Segment Open
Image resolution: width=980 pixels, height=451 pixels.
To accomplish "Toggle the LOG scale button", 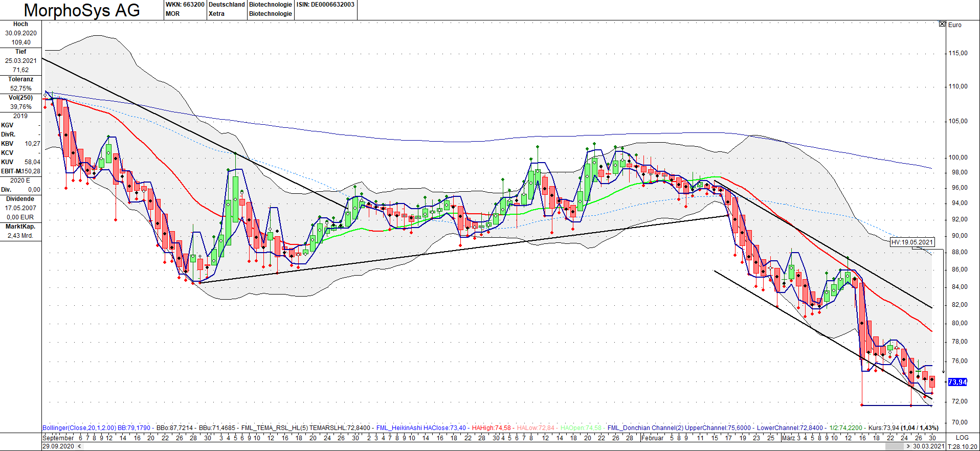I will pos(962,438).
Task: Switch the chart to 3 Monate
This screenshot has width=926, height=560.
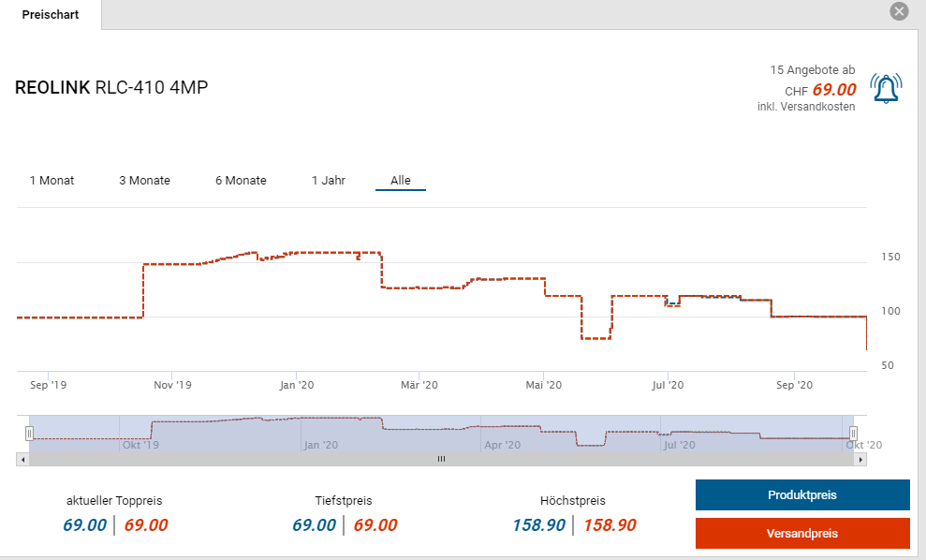Action: (144, 181)
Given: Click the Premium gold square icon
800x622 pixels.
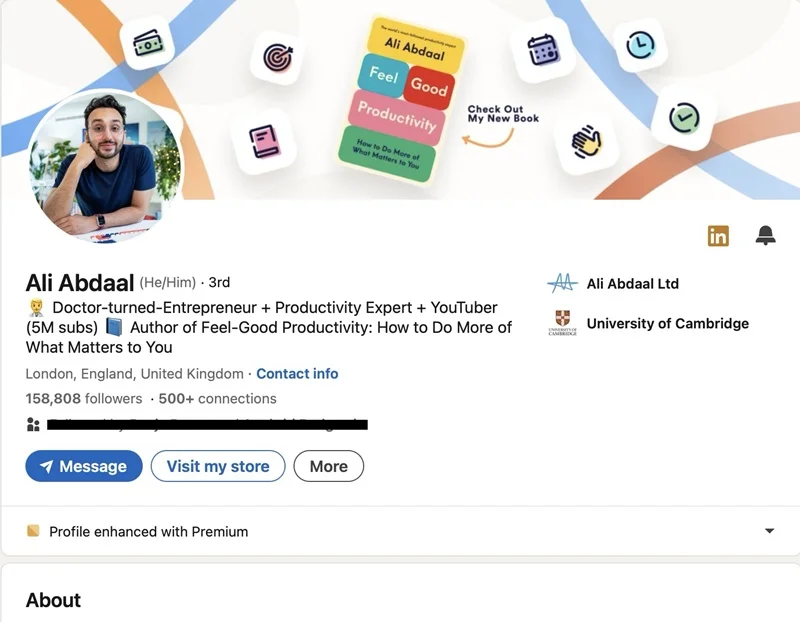Looking at the screenshot, I should click(33, 531).
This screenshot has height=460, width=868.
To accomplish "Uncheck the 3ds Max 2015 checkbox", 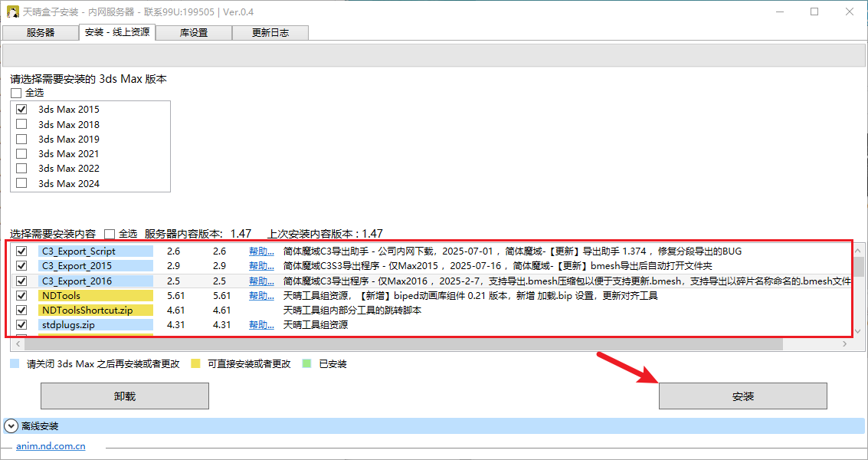I will click(21, 110).
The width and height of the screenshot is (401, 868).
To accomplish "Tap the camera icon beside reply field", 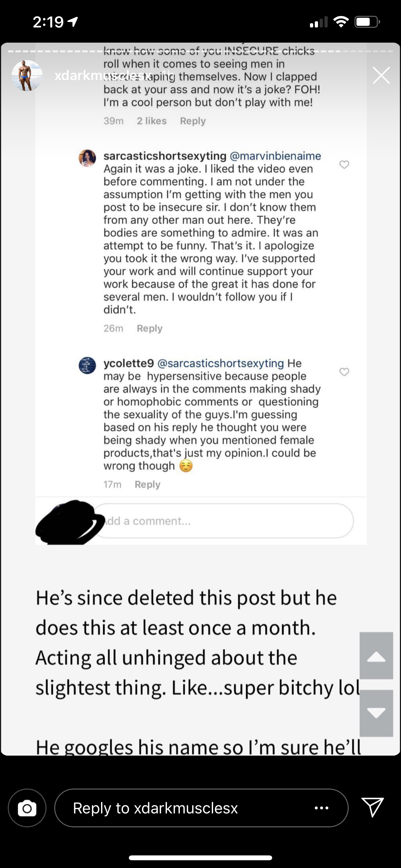I will pos(27,808).
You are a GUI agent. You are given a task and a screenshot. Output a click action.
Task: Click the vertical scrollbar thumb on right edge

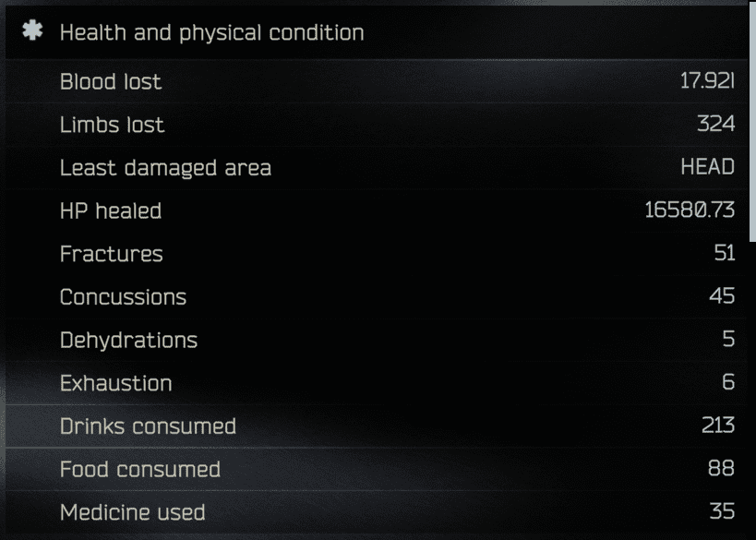coord(752,121)
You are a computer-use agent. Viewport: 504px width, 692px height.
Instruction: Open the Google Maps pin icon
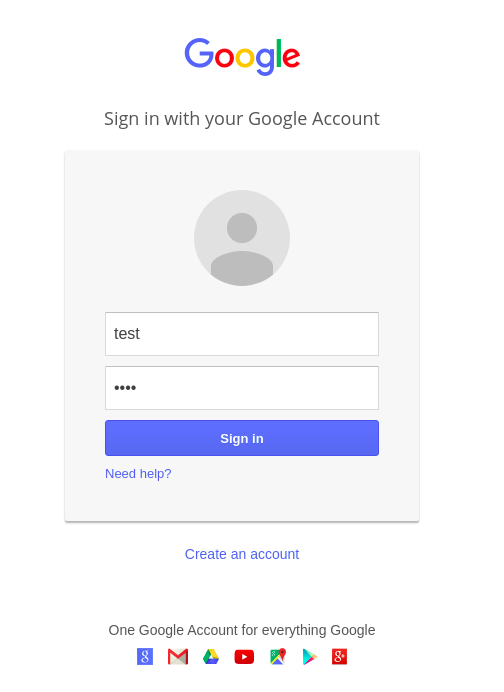pos(278,657)
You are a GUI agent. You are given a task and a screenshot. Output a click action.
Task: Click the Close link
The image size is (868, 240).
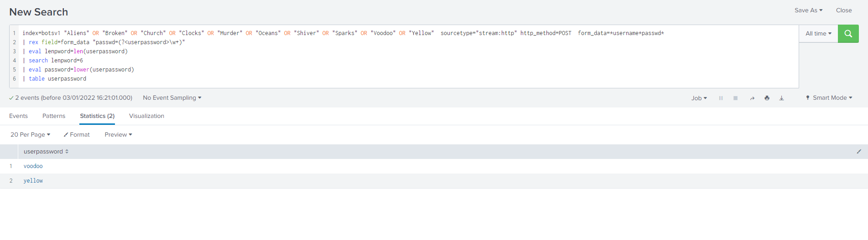843,10
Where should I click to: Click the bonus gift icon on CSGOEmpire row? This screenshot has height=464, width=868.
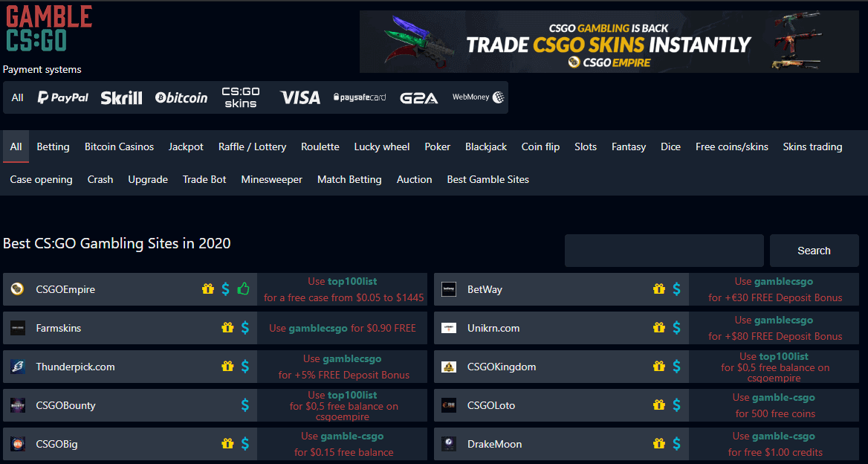pyautogui.click(x=207, y=289)
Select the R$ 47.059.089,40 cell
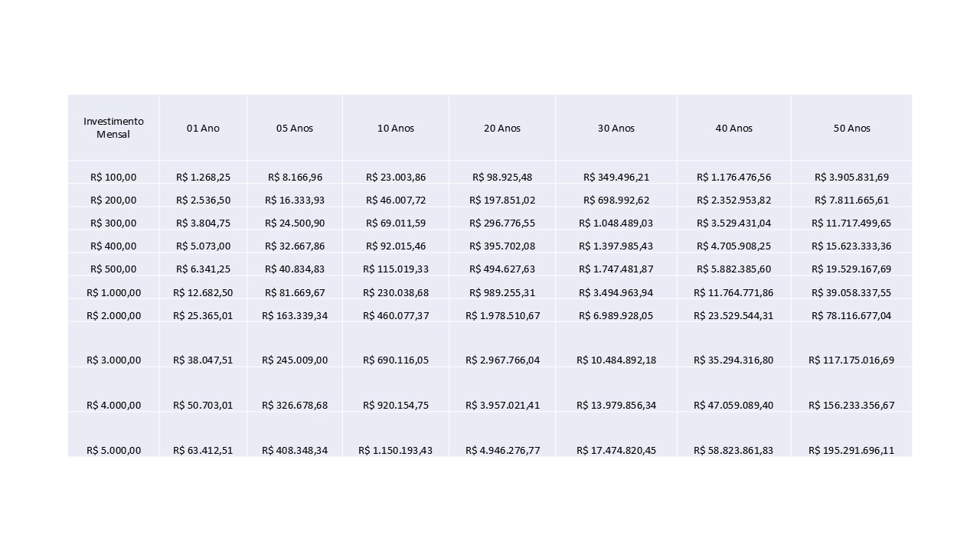The image size is (980, 551). (734, 406)
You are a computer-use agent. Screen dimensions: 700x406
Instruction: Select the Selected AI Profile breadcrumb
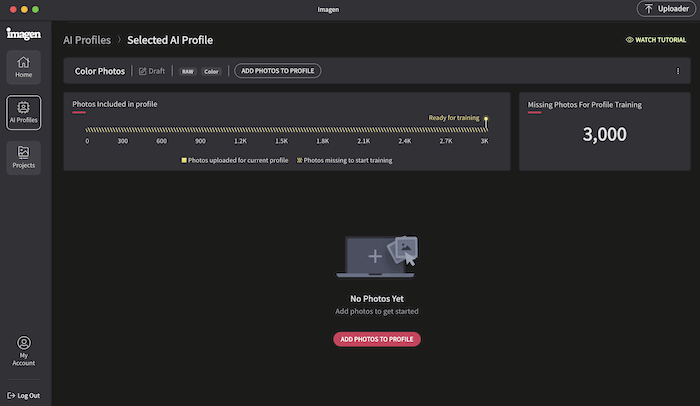170,40
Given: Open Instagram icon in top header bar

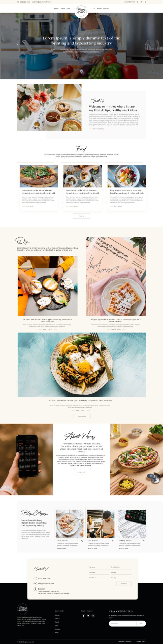Looking at the screenshot, I should 145,2.
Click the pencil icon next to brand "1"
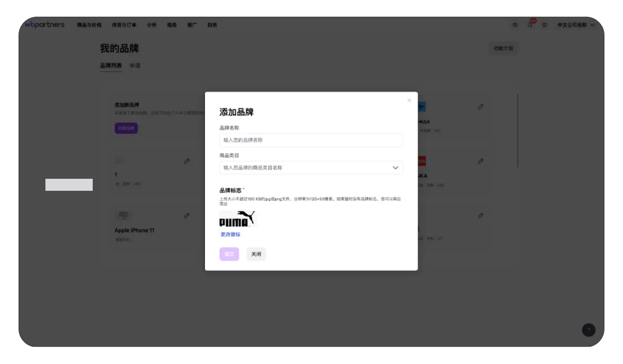The width and height of the screenshot is (623, 364). tap(187, 161)
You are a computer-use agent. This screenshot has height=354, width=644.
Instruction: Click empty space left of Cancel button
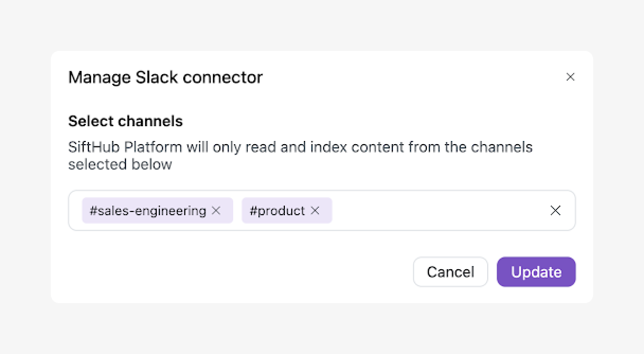tap(265, 272)

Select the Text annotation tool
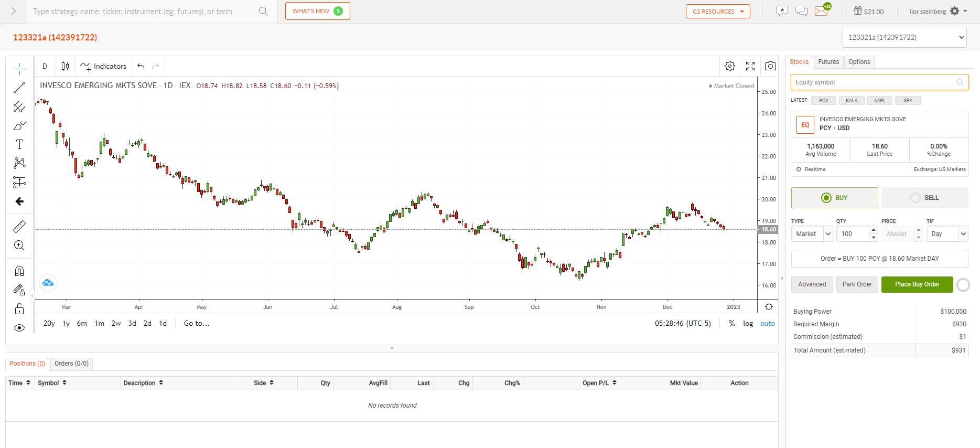point(19,144)
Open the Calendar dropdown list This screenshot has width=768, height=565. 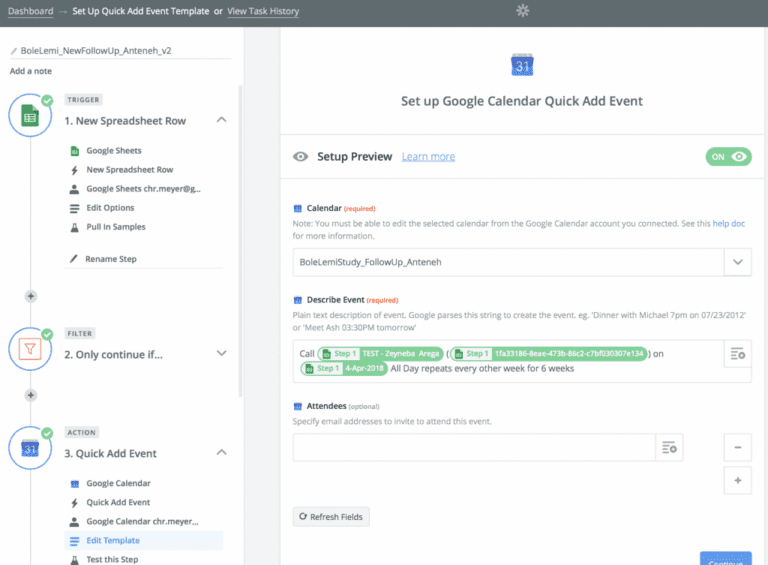pyautogui.click(x=737, y=261)
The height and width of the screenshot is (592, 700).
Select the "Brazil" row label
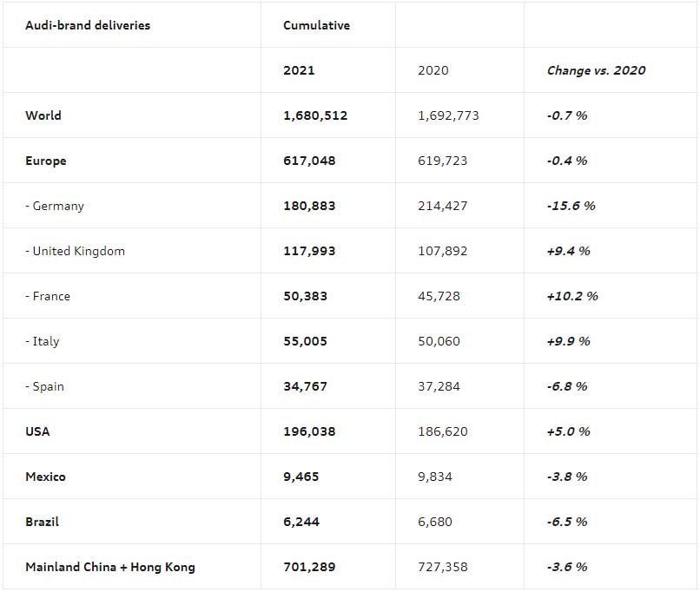pyautogui.click(x=43, y=522)
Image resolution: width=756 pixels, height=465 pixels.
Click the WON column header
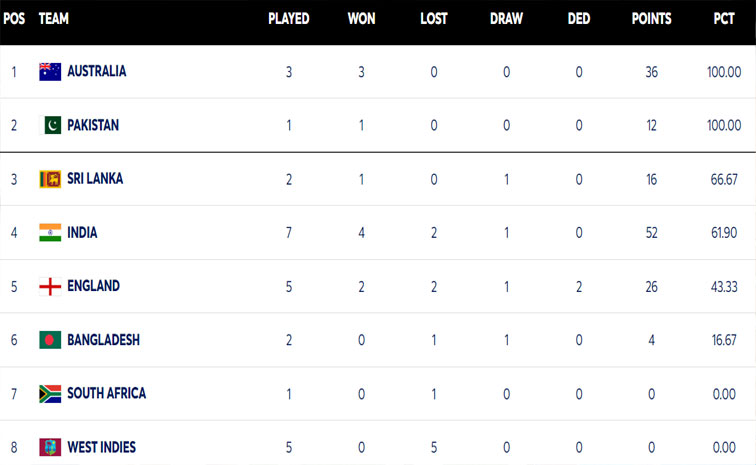click(x=361, y=19)
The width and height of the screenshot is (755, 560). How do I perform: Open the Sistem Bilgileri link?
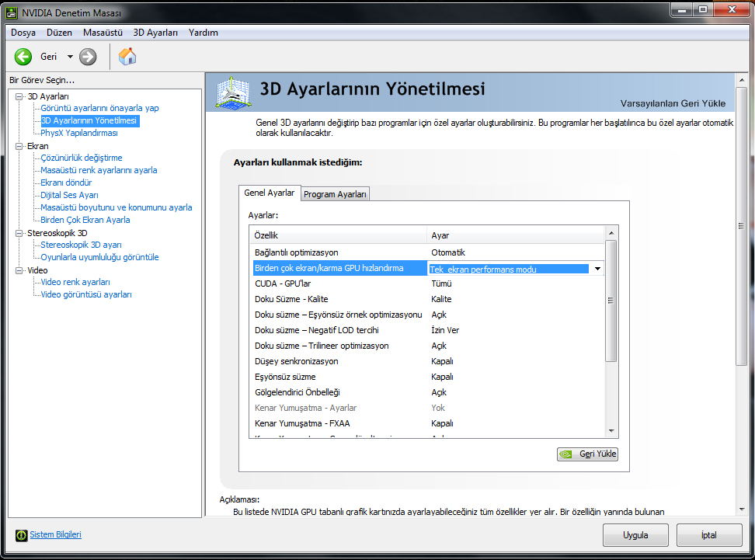click(x=55, y=535)
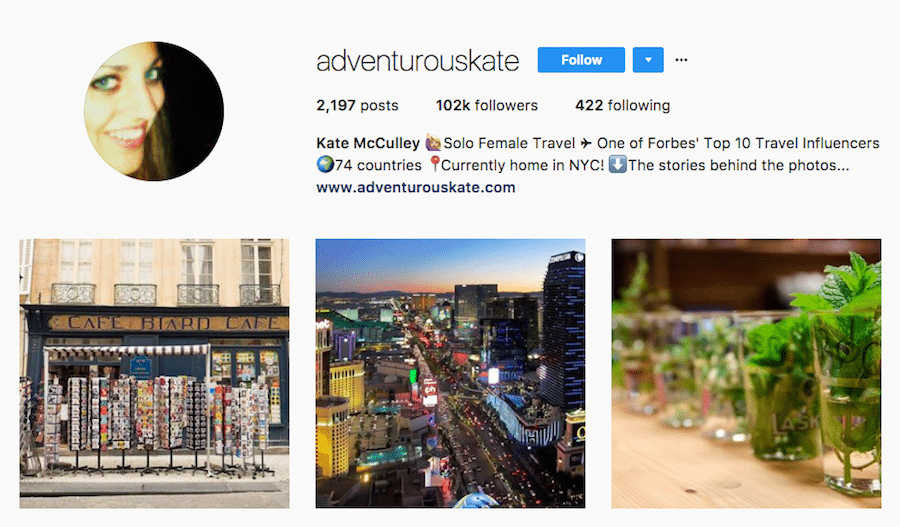Viewport: 900px width, 527px height.
Task: Click the adventurouskate username heading
Action: point(417,61)
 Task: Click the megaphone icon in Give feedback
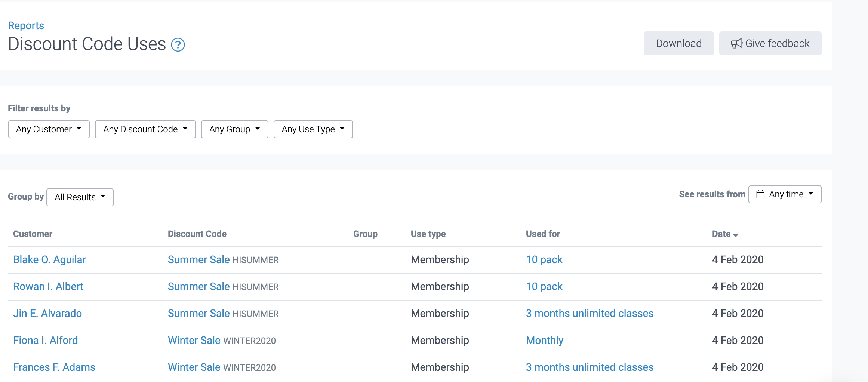coord(736,44)
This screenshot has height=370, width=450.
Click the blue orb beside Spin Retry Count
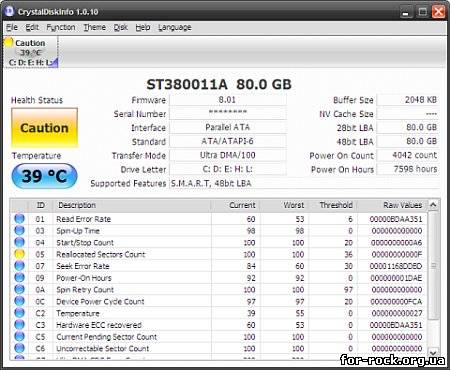(20, 289)
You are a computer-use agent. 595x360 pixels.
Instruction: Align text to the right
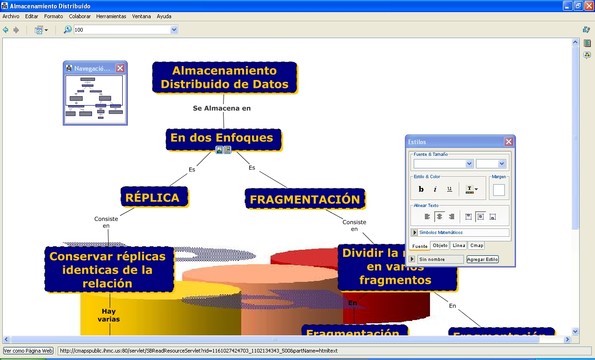coord(452,217)
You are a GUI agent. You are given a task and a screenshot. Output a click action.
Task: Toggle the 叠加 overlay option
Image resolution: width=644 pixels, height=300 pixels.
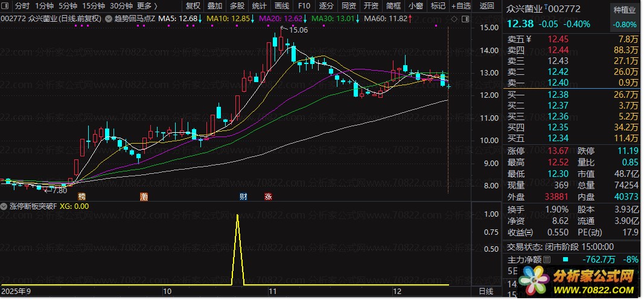point(215,6)
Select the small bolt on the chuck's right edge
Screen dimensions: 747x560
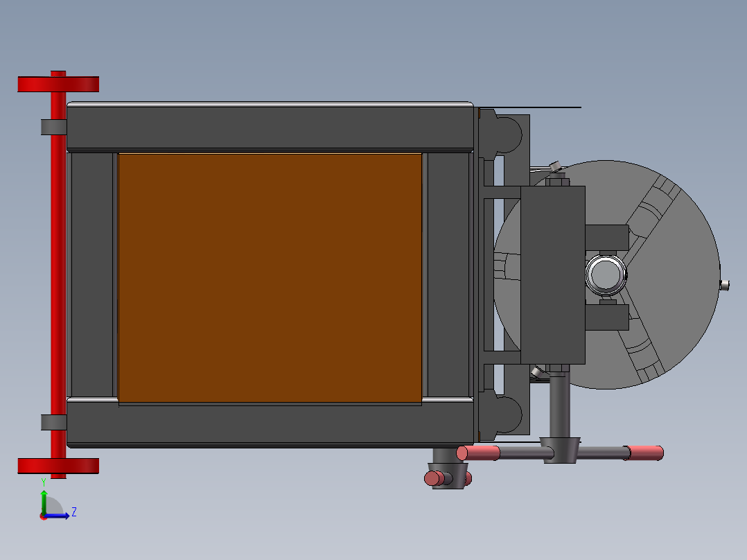(725, 284)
Segment Closed
Where does "computer" appear in the listing? Show every line that has it.

» FINISHED EXERCISE
You are a computer-use agent. Viewport: 504px width, 692px height.
You are a computer-use agent. Screen dimensions: 700x406
You are a computer-use agent. This screenshot has height=354, width=644.
You are a computer-use agent. 595x360 pixels.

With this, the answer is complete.